Una pequeña niña de 5 años en una cultura “primitiva” tuvo la facilidad de realizar una tarea que le resulta casi imposible a las élites intelectuales de sociedades occidentalizadas. Boroditsky se preguntó qué podría explicar esa diferencia de habilidad cognitiva y su respuesta fue, sorprendentemente, la modalidad empleada de lenguaje, es decir, el idioma.


Ya desde los años 30 existía la noción de que distintos idiomas podrían brindar distintas habilidades cognitivas. Edward Sapir y Benjamin Lee Whorf sostenían la hipótesis de que los hablantes de distintas lenguas podrían pensar de distinta manera. No obstante la falta de evidencia en aquella época mantuvo a la hipótesis bajo las sombras anecdóticas hasta tiempos relativamente recientes. Las investigaciones actuales en el idioma brindan nueva información acerca de los orígenes del conocimiento y la construcción de la realidad según la hayamos aprendido a percibir. De hecho, la riqueza léxica de una persona está altamente relacionada a su inteligencia para desenvolverse en su medio cultural. Por eso, en las pruebas de inteligencia, la investigación del vocabulario suele ser el núcleo de la prueba y un predictor eficaz de psicopatologías (González, 2002).

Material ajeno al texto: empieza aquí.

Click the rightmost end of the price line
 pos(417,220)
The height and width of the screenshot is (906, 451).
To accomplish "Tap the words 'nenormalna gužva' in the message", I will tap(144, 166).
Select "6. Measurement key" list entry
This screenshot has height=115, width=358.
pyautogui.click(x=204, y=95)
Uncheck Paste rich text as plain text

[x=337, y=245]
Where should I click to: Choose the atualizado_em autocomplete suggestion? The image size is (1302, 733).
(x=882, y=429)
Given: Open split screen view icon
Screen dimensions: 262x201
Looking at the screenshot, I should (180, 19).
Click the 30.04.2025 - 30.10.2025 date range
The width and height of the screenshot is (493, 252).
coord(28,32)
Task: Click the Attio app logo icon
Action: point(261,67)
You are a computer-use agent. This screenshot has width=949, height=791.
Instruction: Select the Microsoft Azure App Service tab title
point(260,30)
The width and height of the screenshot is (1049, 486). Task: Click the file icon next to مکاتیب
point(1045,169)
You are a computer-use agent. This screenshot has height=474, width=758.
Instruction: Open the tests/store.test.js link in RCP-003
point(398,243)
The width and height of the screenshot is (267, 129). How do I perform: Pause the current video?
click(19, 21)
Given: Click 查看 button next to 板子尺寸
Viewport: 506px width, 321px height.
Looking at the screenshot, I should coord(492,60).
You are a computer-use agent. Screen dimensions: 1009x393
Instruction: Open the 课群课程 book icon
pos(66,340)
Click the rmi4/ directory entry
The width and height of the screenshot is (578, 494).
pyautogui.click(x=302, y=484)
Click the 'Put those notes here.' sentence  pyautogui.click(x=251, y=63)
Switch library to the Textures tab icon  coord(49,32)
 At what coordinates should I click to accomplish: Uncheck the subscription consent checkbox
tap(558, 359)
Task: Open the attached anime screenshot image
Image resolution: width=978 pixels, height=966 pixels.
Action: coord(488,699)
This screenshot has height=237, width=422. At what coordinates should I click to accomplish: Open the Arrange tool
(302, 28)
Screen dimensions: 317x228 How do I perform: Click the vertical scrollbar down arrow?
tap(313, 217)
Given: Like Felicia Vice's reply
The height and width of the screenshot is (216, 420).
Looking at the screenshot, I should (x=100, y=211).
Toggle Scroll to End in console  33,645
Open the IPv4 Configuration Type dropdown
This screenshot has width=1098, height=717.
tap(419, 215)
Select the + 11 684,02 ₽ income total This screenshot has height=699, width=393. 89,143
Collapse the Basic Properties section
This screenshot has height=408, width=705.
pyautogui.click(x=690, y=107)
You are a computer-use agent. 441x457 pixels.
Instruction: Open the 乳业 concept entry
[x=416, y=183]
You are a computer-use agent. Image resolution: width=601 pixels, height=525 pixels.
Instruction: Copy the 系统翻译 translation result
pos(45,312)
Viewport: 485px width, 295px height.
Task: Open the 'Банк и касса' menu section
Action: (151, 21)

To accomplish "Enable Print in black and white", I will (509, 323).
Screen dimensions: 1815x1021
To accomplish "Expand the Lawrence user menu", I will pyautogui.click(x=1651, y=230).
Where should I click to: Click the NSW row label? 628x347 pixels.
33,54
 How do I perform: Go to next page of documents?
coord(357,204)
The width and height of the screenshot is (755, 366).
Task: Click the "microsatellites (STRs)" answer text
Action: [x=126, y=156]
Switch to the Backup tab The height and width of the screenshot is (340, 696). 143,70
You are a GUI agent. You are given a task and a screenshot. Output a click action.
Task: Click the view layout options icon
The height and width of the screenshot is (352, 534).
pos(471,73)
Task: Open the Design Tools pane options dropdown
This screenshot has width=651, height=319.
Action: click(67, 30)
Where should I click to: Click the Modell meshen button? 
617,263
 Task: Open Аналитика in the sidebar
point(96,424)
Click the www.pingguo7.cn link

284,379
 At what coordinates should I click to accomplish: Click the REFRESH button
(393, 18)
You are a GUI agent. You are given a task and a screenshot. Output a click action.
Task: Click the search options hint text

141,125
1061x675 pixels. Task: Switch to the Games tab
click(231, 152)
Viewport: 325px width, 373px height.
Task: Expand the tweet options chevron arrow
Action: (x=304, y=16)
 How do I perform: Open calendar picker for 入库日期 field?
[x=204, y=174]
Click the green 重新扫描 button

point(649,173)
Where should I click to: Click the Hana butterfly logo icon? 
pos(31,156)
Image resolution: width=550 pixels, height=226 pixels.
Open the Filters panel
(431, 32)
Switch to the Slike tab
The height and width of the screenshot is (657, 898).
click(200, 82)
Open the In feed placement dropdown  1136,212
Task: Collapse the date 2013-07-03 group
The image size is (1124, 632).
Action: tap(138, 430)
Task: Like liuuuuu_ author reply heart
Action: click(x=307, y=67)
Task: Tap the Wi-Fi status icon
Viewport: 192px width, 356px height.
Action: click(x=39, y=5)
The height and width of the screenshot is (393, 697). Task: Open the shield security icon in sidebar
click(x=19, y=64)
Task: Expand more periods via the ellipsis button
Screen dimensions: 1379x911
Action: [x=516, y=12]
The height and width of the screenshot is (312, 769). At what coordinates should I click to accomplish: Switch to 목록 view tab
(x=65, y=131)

Alrededor del mundo tenemos un aproximado de 7000 idiomas y cada uno de ellos, demanda distintas habilidades de sus hablantes (Boroditsky, 2011). Por ejemplo imaginemos que quisiéramos expresar algo como “vi a mi tío Enrique en la décimo tercera cuadra de la calle Benavides”


En mian, idioma hablado en Papua, Nueva Guinea, el verbo usado pondría de manifiesto si el evento ocurrió ahora mismo, ayer o en el pasado distante, pero en indonesio, el verbo ni siquiera revelaría si el evento ya ocurrió o está ocurriendo en este mismo instante. En ruso, el verbo usado revelaría si quien pronuncia la oración es hombre o mujer. En chino mandarín, tendría que especificar si el tío es materno o paterno y si nuestra relación es sanguínea o política, ya que hay palabras para todos esos tipos distintos de tíos. En español, el artículo le da un género a la cuadra, abriendo la posibilidad de identificarla como femenina si la antropomorfisácemos; mientras que en inglés el sustantivo sería “asexuado”.  En pirahã, un idioma hablado en la amazonía brasileña no podríamos decir “décimo tercera”, porque en lo relacionado a cantidades no existen palabras para precisar números exactos, sino palabras para “poco” y “mucho”. En alemán deberíamos especificar si nuestro tío estaba parado sobre la calle, estaba enterrado en ella o suspendido en el aire por encima y así sucesivamente (ibíd.).


No es difícil imaginarse, entonces, que el idioma direcciona y refuerza nuestras maneras más fundamentales de concebir el tiempo, el espacio, la causalidad y nuestra relación con los otros.

Volviendo al trabajo de Boroditsky en Pormpuraaw, el idioma kuuk thaayorre hablado en la zona no emplea términos espaciales como izquierda o derecha. Sus hablantes se expresan en términos de direcciones cardinales (norte, sur, este, oeste, etc.). En las sociedades occidentalizadas también usamos las direcciones cardinales, pero lo hacemos, por lo general, para distancias geográficas amplias. Esto implica que si estuviésemos mirando en dirección al norte y quisiésemos decir en kuuk thaayorre algo como “párate detrás a la izquierda de la mesa” tendríamos que decir “párate al suroeste de la mesa”. Si estuviésemos del otro lado de esa misma mesa mirando hacia el sur, para realizar la misma petición en español tendríamos que decir “párate adelante a la derecha de la mesa”, pero en kuuk thaayorre la indicación seguiría siendo el suroeste de la mesa, porque el norte no cambia de lugar por más de que nosotros sí lo hagamos. En español el punto de vista del observador define las direcciones, mientras que en kuuk thaayorre el espacio físico mismo tiene direcciones fijas independientemente del punto de vista del observador. Por sus características geográficas y estilos de vida, en Pormpuraaw uno siempre debe mantenerse orientado. Con la misma precisión con la que miembros de otras culturas no dejamos de saber dónde es arriba y dónde es abajo, ellos no pierden la noción cardinal.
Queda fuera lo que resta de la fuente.